(Records from a collection)

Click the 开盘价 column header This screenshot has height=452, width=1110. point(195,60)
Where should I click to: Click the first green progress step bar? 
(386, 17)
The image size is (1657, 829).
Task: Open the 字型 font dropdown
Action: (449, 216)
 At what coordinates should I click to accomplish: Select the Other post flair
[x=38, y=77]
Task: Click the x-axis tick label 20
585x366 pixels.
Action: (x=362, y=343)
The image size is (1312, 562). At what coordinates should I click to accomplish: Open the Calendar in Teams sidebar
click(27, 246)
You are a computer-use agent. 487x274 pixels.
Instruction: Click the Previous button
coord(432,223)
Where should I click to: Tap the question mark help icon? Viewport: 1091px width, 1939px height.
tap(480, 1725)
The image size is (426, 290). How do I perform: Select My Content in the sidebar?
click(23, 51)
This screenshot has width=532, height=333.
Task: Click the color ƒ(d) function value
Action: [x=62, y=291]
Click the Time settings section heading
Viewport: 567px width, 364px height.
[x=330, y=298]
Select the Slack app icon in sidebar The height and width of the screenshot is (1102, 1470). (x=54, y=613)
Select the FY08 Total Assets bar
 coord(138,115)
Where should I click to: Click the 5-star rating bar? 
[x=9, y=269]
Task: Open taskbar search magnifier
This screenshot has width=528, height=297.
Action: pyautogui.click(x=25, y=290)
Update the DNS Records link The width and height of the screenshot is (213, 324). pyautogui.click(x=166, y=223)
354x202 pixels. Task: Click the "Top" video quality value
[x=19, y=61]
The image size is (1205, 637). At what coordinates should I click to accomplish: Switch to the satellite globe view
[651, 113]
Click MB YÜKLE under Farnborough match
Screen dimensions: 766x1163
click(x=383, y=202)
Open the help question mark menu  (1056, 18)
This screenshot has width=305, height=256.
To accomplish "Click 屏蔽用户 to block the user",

▶ Work to do
Count the lines of the listing above that contain the string "mark", and give only the number.

▶ Solution to this exercise
2